The results showed that 9% of out-of-hospital cardiac arrest victims survived after the implementation of cardiocerebral resuscitation, which equals a 300% increase in survival compared to the 1-3% survival rate when using guideline CPR. The results were presented at the American Heart Association's 2006 scientific sessions, held in Chicago (IL, USA) in November 2006. The AHA guidelines prescribe that 30 chest compressions be delivered, followed by two mouth-to-mouth breaths. While the responder presses on the chest, oxygenated blood is moved through the body and delivered to the organs.

"But when you stop chest compressions to give mouth-to-mouth ventilations, no blood is moved and the organs essentially are starved,” said Gordon A. Ewy, M.D., director of Sarver Heart Center. "In fact, during CPR, blood flow to the brain and the organs is so poor that stopping chest compression for any reason--including so called ‘rescue breathing'--is not helpful.”

"We think CPR is not optimal because it is advocated as a ‘one-size-fits-all' approach, ignoring that cardiac arrest and respiratory arrest are two distinct pathophysiological conditions,” continued Dr.

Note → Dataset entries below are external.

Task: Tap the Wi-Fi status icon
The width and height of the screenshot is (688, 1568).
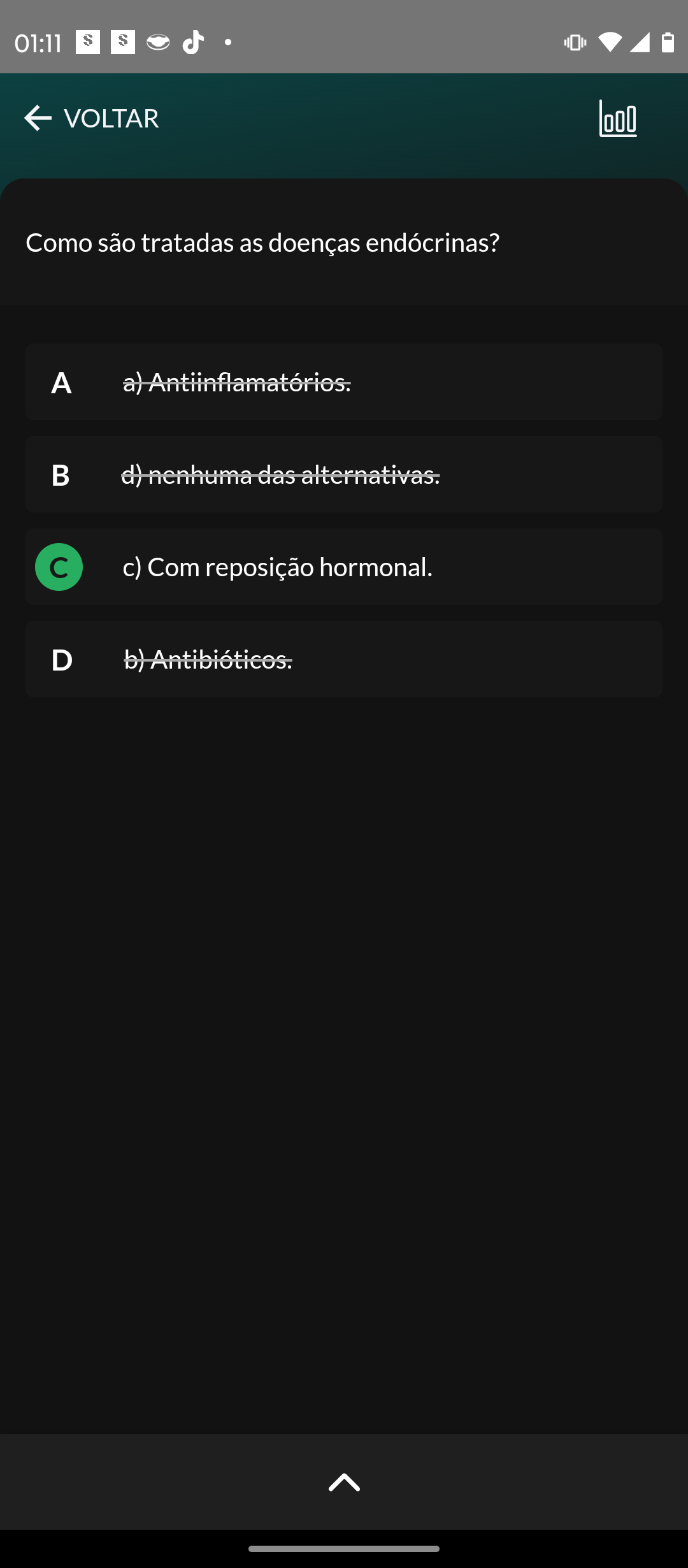Action: click(609, 43)
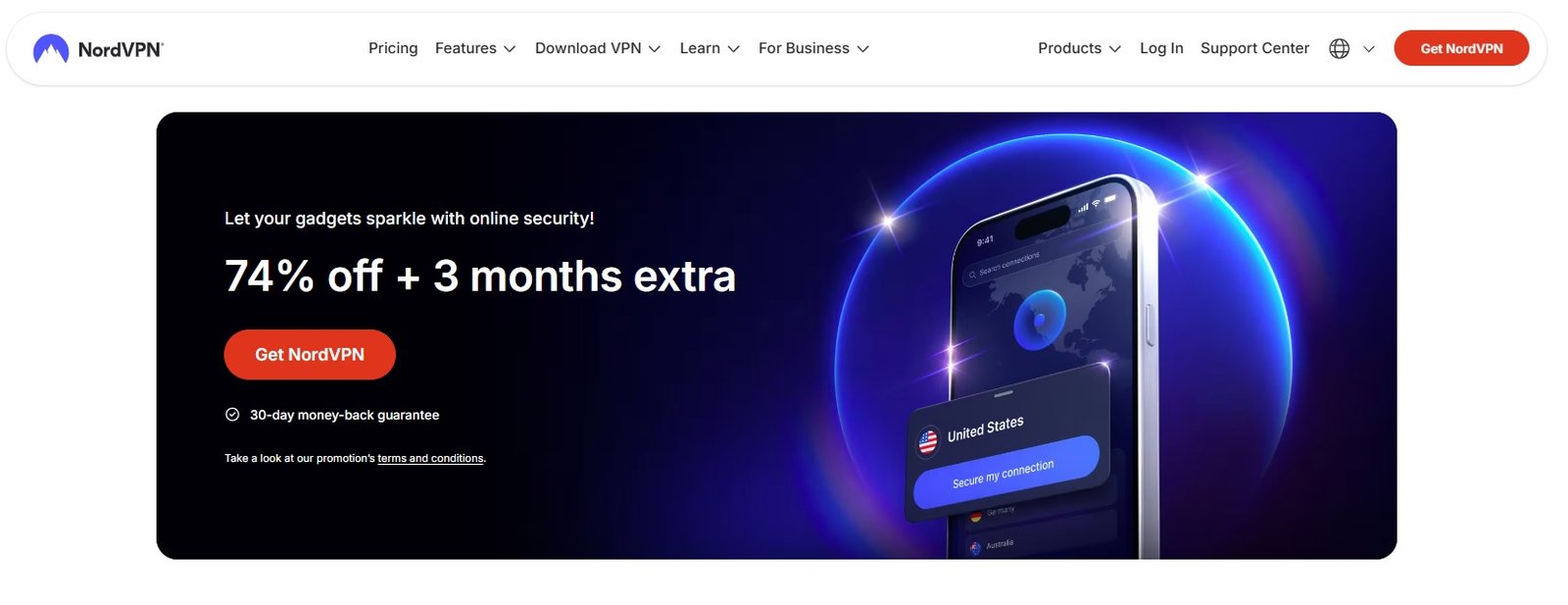Click the Get NordVPN hero banner button
The width and height of the screenshot is (1568, 605).
click(310, 355)
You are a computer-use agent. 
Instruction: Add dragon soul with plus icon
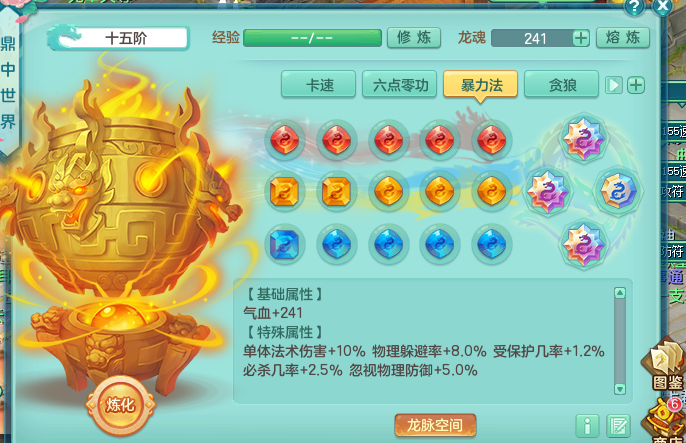click(x=581, y=38)
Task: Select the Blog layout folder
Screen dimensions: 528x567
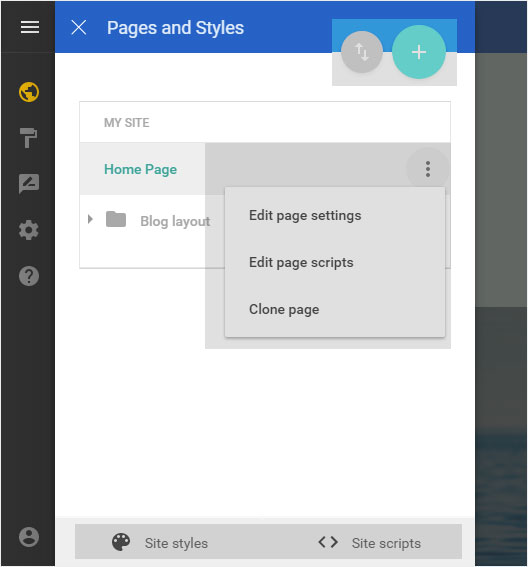Action: pos(175,221)
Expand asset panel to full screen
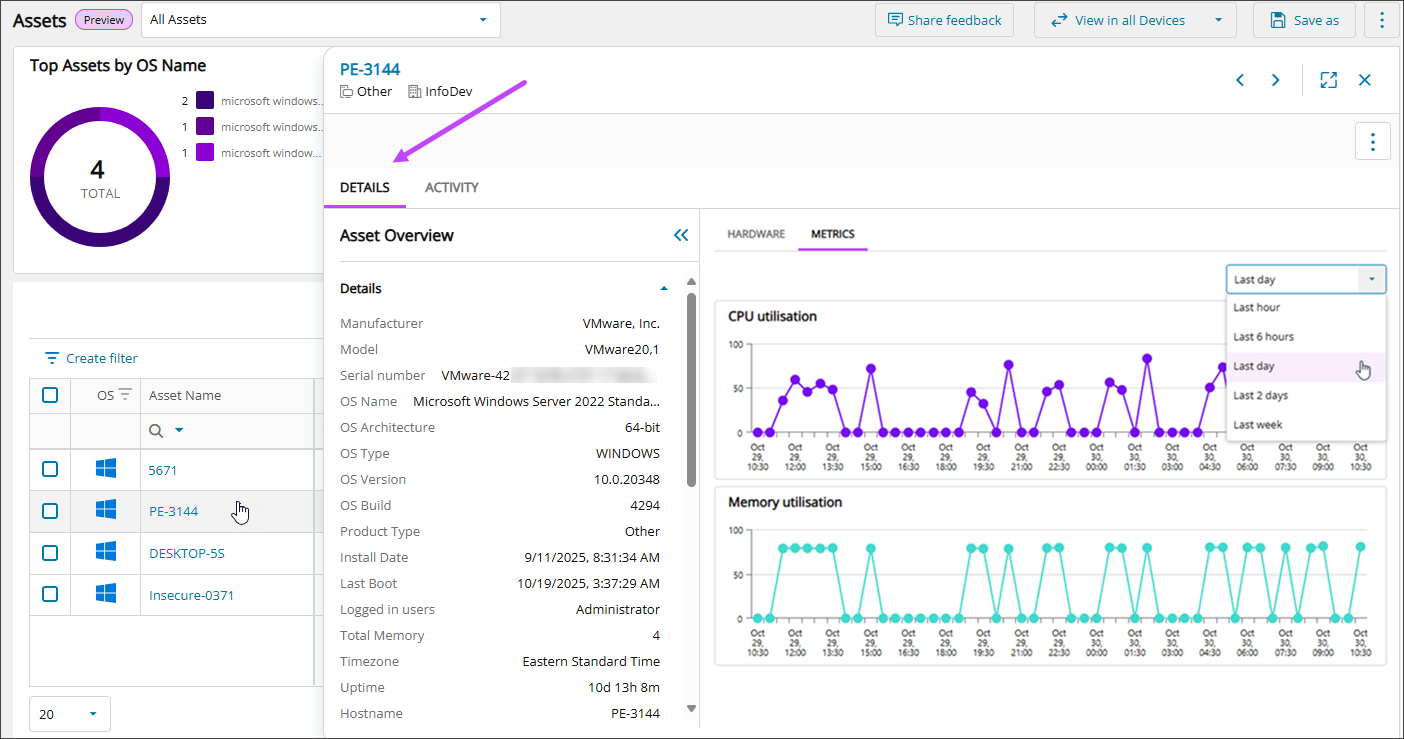The image size is (1404, 739). 1328,80
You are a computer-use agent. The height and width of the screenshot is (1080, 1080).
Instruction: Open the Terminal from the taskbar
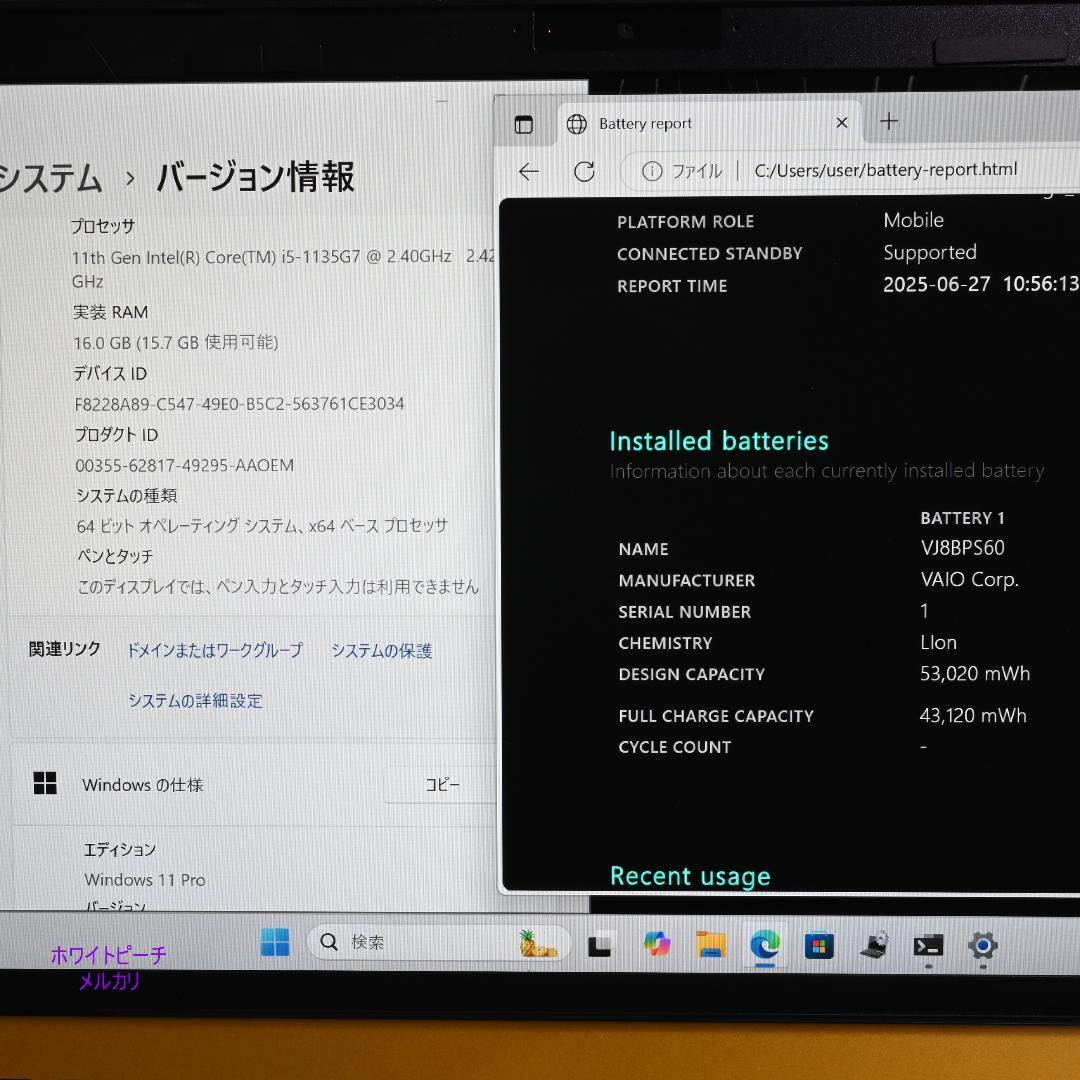coord(927,942)
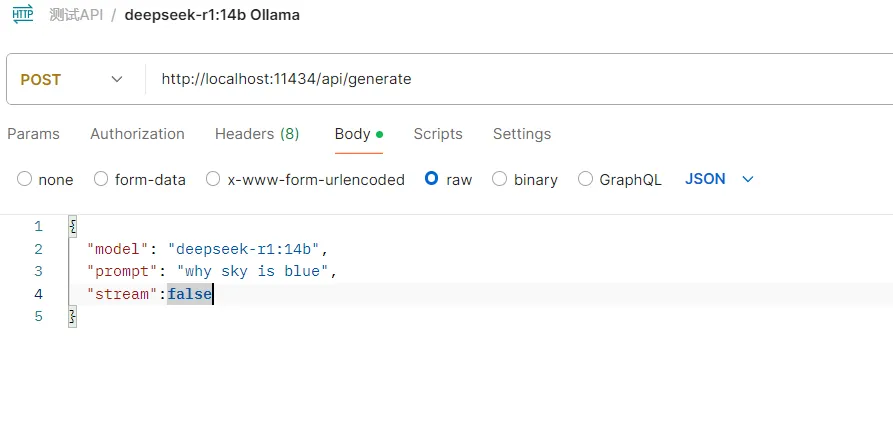This screenshot has height=441, width=893.
Task: Switch to the Headers (8) tab
Action: (257, 134)
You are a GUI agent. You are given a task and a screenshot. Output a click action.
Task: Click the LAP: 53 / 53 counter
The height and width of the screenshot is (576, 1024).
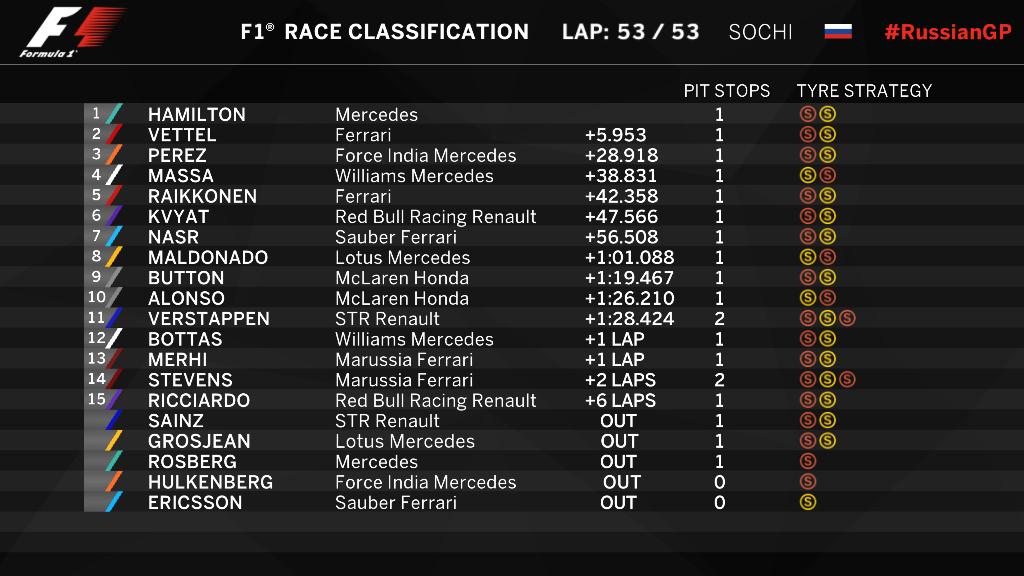(x=630, y=31)
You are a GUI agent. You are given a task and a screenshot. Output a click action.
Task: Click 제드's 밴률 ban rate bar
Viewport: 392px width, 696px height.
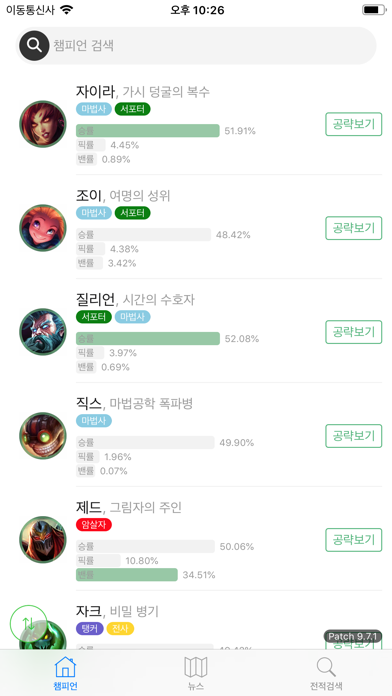[x=127, y=574]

Ewy. "In out-of-hospital cardiac arrest, the brain and the heart need resuscitation, not the lungs.”

The new technique does away with mouth-to-mouth breathing and uses continuous chest compression, enhancing the willingness of lay individuals to perform resuscitation. Additionally, studies have shown that bystanders performing CPR take much longer to deliver rescue breaths between chest compressions than previously thought--an average of 16 instead of the presumed four seconds, which decreases oxygenation even further.